What "good" looks like
Document understanding splits into extraction (structured fields out of a document) and QA (free-text answer over a document). The primary metric is field-level F1 for extraction and ANLS (Average Normalized Levenshtein Similarity) for QA. ANLS is the DocVQA metric and it accommodates minor OCR variation in the gold answer; human ANLS on DocVQA is reported at 94.36%, with strong systems closing the gap[1]. Field-level F1 is per-field precision and recall averaged across the fields you care about; the per-field view is what catches the common failure mode where the model nails 9 fields and silently corrupts the 10th.
The "good" target depends on the field. Required-and-critical fields (invoice total, party names) should be above 0.95 field-level F1 with confidence calibrated for human-in-the-loop fallback below the threshold; less-critical fields can run lower.
Secondary metrics
Layout robustness. Per-class accuracy on rotated, skewed, or low-resolution scans. Table extraction fidelity, scored at the cell level not the table level. Bbox grounding accuracy, when the output includes a "where on the page" location. OCR error propagation, the rate at which OCR errors in upstream text translate to extraction errors downstream.
Offline eval design
DocVQA for QA breadth. On top of it, build a domain extraction set: 100 documents, 5 fields each, gold-annotated. The gold should include character-level spans so substring matching is verifiable. Score field-level F1 (per field, then macro-averaged) and ANLS where the answer is free-text. Run two pipelines side by side: OCR-then-LLM (Tesseract or commercial OCR plus an LLM extractor) and native VLM (Claude or Gemini reading the page directly). The two pipelines fail differently and the comparison is informative.
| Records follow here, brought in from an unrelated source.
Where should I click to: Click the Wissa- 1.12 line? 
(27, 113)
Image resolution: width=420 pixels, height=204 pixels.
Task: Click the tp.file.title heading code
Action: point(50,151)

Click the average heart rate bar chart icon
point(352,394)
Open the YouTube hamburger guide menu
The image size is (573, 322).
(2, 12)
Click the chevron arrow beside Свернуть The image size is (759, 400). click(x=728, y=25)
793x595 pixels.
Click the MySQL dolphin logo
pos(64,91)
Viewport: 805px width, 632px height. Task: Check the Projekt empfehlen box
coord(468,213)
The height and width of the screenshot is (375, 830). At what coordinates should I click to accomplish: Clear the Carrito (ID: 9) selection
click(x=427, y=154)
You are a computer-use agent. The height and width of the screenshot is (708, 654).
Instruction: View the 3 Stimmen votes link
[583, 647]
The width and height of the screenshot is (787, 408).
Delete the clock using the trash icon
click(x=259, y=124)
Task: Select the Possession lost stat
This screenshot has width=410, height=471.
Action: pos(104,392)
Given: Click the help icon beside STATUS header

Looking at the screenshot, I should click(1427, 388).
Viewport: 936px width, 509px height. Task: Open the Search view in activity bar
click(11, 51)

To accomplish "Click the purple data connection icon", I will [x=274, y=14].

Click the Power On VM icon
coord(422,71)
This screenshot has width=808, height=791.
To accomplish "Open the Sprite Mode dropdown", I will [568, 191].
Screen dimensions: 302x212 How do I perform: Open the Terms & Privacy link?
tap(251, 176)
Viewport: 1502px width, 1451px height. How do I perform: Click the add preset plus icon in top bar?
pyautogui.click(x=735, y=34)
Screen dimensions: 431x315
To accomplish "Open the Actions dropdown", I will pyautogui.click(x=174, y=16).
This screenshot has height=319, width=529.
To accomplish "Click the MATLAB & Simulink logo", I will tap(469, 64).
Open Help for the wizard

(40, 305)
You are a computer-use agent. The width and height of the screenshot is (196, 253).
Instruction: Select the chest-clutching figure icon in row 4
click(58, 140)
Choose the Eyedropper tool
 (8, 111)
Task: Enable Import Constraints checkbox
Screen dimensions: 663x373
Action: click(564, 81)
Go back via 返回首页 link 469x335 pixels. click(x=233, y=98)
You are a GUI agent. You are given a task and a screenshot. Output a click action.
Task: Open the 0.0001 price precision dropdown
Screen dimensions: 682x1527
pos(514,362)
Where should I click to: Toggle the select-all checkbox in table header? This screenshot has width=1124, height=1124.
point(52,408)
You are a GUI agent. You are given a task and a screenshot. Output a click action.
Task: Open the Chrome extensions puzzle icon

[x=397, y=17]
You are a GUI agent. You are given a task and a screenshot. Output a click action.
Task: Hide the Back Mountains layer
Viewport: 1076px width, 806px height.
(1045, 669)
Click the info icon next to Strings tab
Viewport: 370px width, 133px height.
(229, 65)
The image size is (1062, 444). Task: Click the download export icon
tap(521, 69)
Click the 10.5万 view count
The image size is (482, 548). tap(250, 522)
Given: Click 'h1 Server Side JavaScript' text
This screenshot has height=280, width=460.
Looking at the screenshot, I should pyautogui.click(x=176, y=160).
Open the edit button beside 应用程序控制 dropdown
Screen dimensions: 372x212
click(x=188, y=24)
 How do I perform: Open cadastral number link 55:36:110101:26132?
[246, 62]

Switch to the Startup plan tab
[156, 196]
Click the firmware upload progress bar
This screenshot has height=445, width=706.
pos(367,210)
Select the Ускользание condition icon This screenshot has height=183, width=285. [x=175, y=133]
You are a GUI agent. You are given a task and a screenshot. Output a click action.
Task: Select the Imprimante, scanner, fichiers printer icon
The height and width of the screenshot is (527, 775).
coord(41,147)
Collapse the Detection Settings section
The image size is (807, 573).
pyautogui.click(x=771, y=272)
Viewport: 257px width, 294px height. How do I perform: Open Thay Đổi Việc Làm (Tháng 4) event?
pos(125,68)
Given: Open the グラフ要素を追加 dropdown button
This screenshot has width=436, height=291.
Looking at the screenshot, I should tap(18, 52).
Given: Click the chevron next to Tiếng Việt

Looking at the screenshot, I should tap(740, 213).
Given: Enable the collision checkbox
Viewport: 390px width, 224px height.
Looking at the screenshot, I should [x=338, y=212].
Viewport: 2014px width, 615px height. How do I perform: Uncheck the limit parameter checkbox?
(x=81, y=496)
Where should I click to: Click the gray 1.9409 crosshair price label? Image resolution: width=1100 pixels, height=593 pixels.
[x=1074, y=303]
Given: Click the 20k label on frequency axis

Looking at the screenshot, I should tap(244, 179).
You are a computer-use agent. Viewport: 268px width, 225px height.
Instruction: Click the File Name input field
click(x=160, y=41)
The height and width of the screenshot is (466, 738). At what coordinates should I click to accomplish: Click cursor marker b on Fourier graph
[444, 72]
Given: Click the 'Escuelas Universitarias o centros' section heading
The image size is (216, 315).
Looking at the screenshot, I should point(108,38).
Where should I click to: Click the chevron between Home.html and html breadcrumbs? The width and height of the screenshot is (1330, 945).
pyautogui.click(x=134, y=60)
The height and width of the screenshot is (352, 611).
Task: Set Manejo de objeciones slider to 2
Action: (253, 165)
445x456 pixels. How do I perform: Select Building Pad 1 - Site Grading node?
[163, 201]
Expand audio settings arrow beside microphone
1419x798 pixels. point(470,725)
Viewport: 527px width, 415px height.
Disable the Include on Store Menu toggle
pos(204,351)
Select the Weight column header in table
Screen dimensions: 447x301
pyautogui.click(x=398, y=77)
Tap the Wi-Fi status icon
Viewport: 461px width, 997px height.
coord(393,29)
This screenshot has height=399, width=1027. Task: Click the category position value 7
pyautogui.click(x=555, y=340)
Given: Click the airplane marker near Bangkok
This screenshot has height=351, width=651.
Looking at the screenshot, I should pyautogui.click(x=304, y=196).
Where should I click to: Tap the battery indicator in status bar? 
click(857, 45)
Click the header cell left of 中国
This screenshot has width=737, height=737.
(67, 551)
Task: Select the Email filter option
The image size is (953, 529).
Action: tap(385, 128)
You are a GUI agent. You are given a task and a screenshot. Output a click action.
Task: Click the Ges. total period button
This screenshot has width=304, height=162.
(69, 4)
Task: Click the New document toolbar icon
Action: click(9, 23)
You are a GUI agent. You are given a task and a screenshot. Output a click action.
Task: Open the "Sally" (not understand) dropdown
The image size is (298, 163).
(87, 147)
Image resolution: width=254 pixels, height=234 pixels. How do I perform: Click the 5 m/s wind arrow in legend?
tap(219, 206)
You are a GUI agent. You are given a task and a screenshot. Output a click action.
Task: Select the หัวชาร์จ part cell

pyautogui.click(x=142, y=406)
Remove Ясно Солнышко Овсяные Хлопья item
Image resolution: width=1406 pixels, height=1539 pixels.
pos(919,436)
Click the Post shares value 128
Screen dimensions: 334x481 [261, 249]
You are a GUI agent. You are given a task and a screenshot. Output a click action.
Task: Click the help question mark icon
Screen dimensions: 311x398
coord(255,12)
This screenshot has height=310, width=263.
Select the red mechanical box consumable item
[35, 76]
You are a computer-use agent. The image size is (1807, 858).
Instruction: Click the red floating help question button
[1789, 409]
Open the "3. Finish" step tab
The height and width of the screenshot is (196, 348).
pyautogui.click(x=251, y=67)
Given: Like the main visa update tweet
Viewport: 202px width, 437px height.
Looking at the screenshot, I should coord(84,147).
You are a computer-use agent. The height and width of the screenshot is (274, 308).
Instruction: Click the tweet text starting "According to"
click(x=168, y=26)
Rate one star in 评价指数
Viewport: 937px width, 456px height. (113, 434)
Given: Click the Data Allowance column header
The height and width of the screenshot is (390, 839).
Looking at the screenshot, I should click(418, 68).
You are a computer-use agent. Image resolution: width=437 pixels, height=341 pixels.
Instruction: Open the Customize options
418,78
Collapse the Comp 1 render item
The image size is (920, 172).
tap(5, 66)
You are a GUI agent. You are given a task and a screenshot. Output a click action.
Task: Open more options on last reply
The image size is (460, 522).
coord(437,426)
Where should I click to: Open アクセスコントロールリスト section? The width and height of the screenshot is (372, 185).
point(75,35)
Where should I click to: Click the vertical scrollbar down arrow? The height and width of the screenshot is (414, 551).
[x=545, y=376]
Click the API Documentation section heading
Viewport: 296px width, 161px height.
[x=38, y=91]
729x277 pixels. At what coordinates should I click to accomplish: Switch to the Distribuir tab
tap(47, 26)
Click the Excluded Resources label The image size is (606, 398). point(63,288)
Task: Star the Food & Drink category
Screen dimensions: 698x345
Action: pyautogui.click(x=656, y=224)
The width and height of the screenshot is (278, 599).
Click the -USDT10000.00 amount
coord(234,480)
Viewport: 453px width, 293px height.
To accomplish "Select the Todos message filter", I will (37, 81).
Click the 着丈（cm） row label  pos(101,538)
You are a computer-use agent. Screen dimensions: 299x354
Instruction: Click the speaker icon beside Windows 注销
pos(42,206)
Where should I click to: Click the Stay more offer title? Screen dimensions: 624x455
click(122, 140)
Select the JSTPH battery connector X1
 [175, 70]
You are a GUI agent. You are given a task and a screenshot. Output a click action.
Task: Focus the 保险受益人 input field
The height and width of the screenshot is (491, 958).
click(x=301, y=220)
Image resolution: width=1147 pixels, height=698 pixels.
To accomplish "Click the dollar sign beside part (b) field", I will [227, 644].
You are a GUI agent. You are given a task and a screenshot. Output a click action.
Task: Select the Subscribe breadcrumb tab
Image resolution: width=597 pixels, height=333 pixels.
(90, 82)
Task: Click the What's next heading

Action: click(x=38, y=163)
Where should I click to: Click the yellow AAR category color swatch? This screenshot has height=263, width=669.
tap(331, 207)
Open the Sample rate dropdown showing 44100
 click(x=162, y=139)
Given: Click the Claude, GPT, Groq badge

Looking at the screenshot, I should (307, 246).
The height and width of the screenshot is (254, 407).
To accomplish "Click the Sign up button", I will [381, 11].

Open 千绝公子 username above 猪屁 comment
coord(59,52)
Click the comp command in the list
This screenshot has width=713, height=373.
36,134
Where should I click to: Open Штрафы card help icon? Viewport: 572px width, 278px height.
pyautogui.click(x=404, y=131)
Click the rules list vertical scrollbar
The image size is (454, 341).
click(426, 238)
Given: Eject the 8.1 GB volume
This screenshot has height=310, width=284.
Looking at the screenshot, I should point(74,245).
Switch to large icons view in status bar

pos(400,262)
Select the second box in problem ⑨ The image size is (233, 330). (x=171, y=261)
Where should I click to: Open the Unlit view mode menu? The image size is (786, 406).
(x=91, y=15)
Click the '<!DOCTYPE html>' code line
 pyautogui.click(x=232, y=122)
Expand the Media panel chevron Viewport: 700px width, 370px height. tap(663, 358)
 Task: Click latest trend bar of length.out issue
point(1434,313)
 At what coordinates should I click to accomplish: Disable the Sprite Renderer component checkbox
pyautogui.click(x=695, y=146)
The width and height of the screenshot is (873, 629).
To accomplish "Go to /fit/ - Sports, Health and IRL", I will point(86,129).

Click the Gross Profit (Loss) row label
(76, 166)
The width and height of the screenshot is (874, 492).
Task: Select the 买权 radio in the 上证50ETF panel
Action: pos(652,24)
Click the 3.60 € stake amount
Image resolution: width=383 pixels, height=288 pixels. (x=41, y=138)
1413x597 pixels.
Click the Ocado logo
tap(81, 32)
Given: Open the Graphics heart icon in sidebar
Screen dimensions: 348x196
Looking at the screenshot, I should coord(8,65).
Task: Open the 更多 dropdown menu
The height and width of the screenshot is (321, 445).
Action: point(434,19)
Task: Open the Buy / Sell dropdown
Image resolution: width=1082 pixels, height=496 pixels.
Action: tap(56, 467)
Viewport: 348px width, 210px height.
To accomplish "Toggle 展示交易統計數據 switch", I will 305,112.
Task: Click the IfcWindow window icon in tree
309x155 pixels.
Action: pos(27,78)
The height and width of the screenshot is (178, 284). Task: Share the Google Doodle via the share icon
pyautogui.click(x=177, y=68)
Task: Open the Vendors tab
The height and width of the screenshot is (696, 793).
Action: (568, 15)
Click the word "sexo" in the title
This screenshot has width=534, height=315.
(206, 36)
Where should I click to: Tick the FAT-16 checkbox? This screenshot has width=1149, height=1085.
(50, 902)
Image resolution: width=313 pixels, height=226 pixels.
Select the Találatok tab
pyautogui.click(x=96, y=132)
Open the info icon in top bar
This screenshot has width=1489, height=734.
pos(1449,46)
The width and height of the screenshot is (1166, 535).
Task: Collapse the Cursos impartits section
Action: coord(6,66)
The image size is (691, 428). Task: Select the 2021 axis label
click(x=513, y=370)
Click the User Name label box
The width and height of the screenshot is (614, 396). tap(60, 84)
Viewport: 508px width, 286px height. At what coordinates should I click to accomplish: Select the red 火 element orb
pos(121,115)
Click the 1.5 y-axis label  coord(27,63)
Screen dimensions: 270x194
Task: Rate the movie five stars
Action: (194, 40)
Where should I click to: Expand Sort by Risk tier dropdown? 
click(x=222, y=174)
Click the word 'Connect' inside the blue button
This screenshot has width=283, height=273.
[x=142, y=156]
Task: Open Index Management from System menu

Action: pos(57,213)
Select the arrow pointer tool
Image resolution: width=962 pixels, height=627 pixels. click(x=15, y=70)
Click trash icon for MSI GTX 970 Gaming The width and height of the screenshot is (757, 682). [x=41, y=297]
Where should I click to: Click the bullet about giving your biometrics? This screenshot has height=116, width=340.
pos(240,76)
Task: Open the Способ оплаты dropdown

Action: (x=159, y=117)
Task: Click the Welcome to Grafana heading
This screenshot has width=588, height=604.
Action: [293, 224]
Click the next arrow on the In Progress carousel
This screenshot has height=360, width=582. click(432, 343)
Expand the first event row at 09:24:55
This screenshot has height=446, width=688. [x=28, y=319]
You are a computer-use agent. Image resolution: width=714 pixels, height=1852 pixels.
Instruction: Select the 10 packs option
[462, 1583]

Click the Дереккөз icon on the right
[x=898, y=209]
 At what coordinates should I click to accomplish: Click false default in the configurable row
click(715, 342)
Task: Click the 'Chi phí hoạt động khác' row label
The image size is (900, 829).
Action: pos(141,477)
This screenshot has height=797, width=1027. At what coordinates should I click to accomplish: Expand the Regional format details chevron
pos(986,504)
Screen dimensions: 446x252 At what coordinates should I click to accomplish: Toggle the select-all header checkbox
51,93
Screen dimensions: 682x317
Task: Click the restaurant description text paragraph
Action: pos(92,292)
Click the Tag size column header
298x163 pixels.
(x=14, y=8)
For documents with tables, add a cell-level table extraction score. The aggregate "table extracted" pass/fail rate is too coarse; cell-level recall is what predicts whether downstream analytics will be correct.
Online eval design
Field-level confidence on every extraction. Route low-confidence extractions to a human-in-the-loop queue; the cost-quality frontier in this category is set by the confidence-threshold trade-off. Alert on per-field accuracy drift by document type; a tax-form pipeline often drifts independently from an invoice pipeline because the form templates change separately. Bbox-grounded fields enable a secondary check: human reviewers can confirm the extraction by glancing at the boxed region without reading the whole document.
Top benchmarks
- DocVQA, https://www.docvqa.org/. 50,000 questions over 12,000+ documents; human ANLS 94.36%.
- Your domain extraction set. 100 documents, 5 fields, gold-annotated. The eval that predicts deployment quality.
- Per-vendor OCR baseline. Establishes the floor; if the LLM does not beat raw OCR-plus-regex on your fields, the LLM is not earning its keep.
Marker and Docling for PDF-to-markdown and PDF-to-structured-text. Native VLMs (Claude, Gemini, GPT-4V) for image-direct extraction without an OCR intermediate. Azure Document Intelligence for the commercial OCR-plus-extraction stack. Inspect AI for sandboxed reproducible runs across releases.
Common pitfalls
Holistic accuracy. "Did the JSON look right?" is too coarse; field-level precision and recall catches the per-field failures that holistic scoring hides. No bbox grounding eval. An extracted value can be correct by luck without the model actually seeing the right region; bbox-overlap scoring catches this. OCR baseline missing. Without comparing OCR-plus-regex to the LLM pipeline, you cannot tell whether the LLM is adding value beyond OCR. Treating low-confidence extractions as failures. The right answer is human-in-the-loop routing; the eval should measure the recall-conditioned-on-acceptable-FP at threshold, not headline accuracy[2].
Canonical reading
The DocVQA paper and challenges site are the canonical references because DocVQA introduced ANLS as the QA metric and set the per-document-class methodology that domain extensions follow[1][3]. The Hamel field guide framing about looking at data applies directly: the failure modes in document understanding are heavily template-specific, and the only way to find them is to read 50 misclassifications and group them[2].
Day-1 starter
- 100 documents, 5 fields each, gold-annotated. Per-field precision and recall plus ANLS for any QA columns.
- A bbox-overlap check for any field where the model is supposed to "find this on the page". Without it, the value can be right by luck.
- Confidence threshold and human-in-the-loop routing. Measure recall conditioned on an acceptable FP rate at the threshold; this is the cost-quality frontier in production.